+++ Data in this exercise +++

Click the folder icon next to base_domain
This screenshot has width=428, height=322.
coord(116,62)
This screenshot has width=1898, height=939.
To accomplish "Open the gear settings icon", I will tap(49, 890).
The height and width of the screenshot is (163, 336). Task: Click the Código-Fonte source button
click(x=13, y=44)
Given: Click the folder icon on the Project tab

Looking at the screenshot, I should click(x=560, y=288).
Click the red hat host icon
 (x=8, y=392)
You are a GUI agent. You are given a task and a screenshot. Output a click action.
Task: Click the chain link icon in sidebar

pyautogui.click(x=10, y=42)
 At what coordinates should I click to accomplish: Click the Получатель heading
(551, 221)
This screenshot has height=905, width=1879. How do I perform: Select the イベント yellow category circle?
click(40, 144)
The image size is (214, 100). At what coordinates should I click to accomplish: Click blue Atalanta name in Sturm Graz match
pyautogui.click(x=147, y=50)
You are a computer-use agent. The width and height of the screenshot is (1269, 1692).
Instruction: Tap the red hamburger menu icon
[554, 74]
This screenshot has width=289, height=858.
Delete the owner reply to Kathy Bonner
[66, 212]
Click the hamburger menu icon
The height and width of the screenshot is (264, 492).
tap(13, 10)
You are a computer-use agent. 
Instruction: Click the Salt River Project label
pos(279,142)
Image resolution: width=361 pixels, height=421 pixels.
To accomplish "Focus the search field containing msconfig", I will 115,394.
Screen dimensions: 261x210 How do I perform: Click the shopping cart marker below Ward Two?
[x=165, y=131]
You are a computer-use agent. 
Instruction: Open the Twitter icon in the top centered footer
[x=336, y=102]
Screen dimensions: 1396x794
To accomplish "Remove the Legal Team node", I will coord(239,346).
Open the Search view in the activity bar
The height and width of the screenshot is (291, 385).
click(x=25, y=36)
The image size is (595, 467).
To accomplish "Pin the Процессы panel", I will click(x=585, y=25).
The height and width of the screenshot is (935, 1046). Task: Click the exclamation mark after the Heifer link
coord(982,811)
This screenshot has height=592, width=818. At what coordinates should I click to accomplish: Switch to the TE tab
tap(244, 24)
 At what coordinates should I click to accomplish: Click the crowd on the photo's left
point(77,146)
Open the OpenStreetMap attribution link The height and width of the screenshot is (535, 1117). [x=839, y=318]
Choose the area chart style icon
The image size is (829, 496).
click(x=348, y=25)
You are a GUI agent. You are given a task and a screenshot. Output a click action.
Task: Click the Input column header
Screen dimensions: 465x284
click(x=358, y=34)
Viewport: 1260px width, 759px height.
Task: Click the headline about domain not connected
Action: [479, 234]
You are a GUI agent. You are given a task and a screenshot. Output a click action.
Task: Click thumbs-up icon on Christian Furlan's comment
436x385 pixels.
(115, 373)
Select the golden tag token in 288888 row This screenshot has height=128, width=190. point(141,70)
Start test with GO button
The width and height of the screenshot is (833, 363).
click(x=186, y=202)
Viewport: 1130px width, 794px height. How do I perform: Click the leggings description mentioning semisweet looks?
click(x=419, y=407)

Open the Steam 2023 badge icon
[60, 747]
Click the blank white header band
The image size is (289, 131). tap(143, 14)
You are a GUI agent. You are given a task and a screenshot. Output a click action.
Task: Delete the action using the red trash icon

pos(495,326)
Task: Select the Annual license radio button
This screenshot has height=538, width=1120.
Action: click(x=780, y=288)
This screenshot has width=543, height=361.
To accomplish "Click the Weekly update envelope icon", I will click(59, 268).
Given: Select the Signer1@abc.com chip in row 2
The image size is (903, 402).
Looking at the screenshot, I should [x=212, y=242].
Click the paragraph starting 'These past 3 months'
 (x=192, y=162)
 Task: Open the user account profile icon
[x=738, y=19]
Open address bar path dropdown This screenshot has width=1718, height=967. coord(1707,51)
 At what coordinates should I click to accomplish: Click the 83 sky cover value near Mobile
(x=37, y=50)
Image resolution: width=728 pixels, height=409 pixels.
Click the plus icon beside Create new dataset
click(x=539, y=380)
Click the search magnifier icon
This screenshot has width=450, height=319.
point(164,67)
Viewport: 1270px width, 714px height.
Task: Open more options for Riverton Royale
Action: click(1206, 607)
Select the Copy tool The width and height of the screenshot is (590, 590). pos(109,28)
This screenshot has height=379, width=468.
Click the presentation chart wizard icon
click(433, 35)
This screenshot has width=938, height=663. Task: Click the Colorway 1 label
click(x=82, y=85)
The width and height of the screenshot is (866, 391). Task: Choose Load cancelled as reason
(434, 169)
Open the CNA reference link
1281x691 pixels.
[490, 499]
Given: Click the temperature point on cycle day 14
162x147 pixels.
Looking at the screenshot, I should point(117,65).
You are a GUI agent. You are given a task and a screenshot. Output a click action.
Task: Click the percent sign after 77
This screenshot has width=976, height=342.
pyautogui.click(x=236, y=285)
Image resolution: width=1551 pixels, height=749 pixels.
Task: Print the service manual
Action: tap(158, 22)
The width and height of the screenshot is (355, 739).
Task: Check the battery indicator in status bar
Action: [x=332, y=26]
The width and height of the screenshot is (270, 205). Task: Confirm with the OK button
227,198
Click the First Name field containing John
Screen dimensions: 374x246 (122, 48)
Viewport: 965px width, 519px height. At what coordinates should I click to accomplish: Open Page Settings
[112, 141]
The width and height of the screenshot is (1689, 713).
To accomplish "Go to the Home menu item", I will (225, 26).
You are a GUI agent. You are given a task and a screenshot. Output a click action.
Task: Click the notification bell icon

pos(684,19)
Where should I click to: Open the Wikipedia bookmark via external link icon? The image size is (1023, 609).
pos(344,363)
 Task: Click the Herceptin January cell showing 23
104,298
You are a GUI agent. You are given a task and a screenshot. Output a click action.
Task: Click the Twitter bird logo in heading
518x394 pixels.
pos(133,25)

+++

= Work to do =
Reproduce every one of the lines above word for word, without changing anything.

= Solved problem =
Click the folder icon next to base_domain
This screenshot has width=428, height=322.
coord(116,62)
This screenshot has width=1898, height=939.
To accomplish "Open the gear settings icon", I will tap(49, 890).
The height and width of the screenshot is (163, 336). Task: Click the Código-Fonte source button
click(x=13, y=44)
Given: Click the folder icon on the Project tab

Looking at the screenshot, I should click(x=560, y=288).
Click the red hat host icon
 (x=8, y=392)
You are a GUI agent. You are given a task and a screenshot. Output a click action.
Task: Click the chain link icon in sidebar

pyautogui.click(x=10, y=42)
 At what coordinates should I click to accomplish: Click the Получатель heading
(551, 221)
This screenshot has height=905, width=1879. How do I perform: Select the イベント yellow category circle?
click(40, 144)
The image size is (214, 100). At what coordinates should I click to accomplish: Click blue Atalanta name in Sturm Graz match
pyautogui.click(x=147, y=50)
You are a computer-use agent. The width and height of the screenshot is (1269, 1692).
Instruction: Tap the red hamburger menu icon
[554, 74]
This screenshot has width=289, height=858.
Delete the owner reply to Kathy Bonner
[66, 212]
Click the hamburger menu icon
The height and width of the screenshot is (264, 492).
tap(13, 10)
You are a computer-use agent. 
Instruction: Click the Salt River Project label
pos(279,142)
Image resolution: width=361 pixels, height=421 pixels.
To accomplish "Focus the search field containing msconfig", I will 115,394.
Screen dimensions: 261x210 How do I perform: Click the shopping cart marker below Ward Two?
[x=165, y=131]
You are a computer-use agent. 
Instruction: Open the Twitter icon in the top centered footer
[x=336, y=102]
Screen dimensions: 1396x794
To accomplish "Remove the Legal Team node", I will coord(239,346).
Open the Search view in the activity bar
The height and width of the screenshot is (291, 385).
click(x=25, y=36)
The image size is (595, 467).
To accomplish "Pin the Процессы panel", I will click(x=585, y=25).
The height and width of the screenshot is (935, 1046). Task: Click the exclamation mark after the Heifer link
coord(982,811)
This screenshot has height=592, width=818. At what coordinates should I click to accomplish: Switch to the TE tab
tap(244, 24)
 At what coordinates should I click to accomplish: Click the crowd on the photo's left
point(77,146)
Open the OpenStreetMap attribution link The height and width of the screenshot is (535, 1117). [x=839, y=318]
Choose the area chart style icon
The image size is (829, 496).
click(x=348, y=25)
You are a GUI agent. You are given a task and a screenshot. Output a click action.
Task: Click the Input column header
Screen dimensions: 465x284
click(x=358, y=34)
Viewport: 1260px width, 759px height.
Task: Click the headline about domain not connected
Action: [479, 234]
You are a GUI agent. You are given a task and a screenshot. Output a click action.
Task: Click thumbs-up icon on Christian Furlan's comment
436x385 pixels.
(115, 373)
Select the golden tag token in 288888 row This screenshot has height=128, width=190. point(141,70)
Start test with GO button
The width and height of the screenshot is (833, 363).
click(x=186, y=202)
Viewport: 1130px width, 794px height. How do I perform: Click the leggings description mentioning semisweet looks?
click(x=419, y=407)

Open the Steam 2023 badge icon
[60, 747]
Click the blank white header band
The image size is (289, 131). tap(143, 14)
You are a GUI agent. You are given a task and a screenshot. Output a click action.
Task: Delete the action using the red trash icon

pos(495,326)
Task: Select the Annual license radio button
This screenshot has height=538, width=1120.
Action: click(x=780, y=288)
This screenshot has width=543, height=361.
To accomplish "Click the Weekly update envelope icon", I will click(59, 268).
Given: Select the Signer1@abc.com chip in row 2
The image size is (903, 402).
Looking at the screenshot, I should [x=212, y=242].
Click the paragraph starting 'These past 3 months'
 (x=192, y=162)
 Task: Open the user account profile icon
[x=738, y=19]
Open address bar path dropdown This screenshot has width=1718, height=967. coord(1707,51)
 At what coordinates should I click to accomplish: Click the 83 sky cover value near Mobile
(x=37, y=50)
Image resolution: width=728 pixels, height=409 pixels.
Click the plus icon beside Create new dataset
click(x=539, y=380)
Click the search magnifier icon
This screenshot has width=450, height=319.
point(164,67)
Viewport: 1270px width, 714px height.
Task: Open more options for Riverton Royale
Action: click(1206, 607)
Select the Copy tool The width and height of the screenshot is (590, 590). pos(109,28)
This screenshot has height=379, width=468.
Click the presentation chart wizard icon
click(433, 35)
This screenshot has width=938, height=663. Task: Click the Colorway 1 label
click(x=82, y=85)
The width and height of the screenshot is (866, 391). Task: Choose Load cancelled as reason
(434, 169)
Open the CNA reference link
1281x691 pixels.
[490, 499]
Given: Click the temperature point on cycle day 14
162x147 pixels.
Looking at the screenshot, I should point(117,65).
You are a GUI agent. You are given a task and a screenshot. Output a click action.
Task: Click the percent sign after 77
This screenshot has width=976, height=342.
pyautogui.click(x=236, y=285)
Image resolution: width=1551 pixels, height=749 pixels.
Task: Print the service manual
Action: tap(158, 22)
The width and height of the screenshot is (355, 739).
Task: Check the battery indicator in status bar
Action: [x=332, y=26]
The width and height of the screenshot is (270, 205). Task: Confirm with the OK button
227,198
Click the First Name field containing John
Screen dimensions: 374x246 (122, 48)
Viewport: 965px width, 519px height. At what coordinates should I click to accomplish: Open Page Settings
[112, 141]
The width and height of the screenshot is (1689, 713).
To accomplish "Go to the Home menu item", I will (225, 26).
You are a GUI agent. You are given a task and a screenshot. Output a click action.
Task: Click the notification bell icon

pos(684,19)
Where should I click to: Open the Wikipedia bookmark via external link icon? The image size is (1023, 609).
pos(344,363)
 Task: Click the Herceptin January cell showing 23
104,298
You are a GUI agent. You are given a task and a screenshot. Output a click action.
Task: Click the Twitter bird logo in heading
518x394 pixels.
pos(133,25)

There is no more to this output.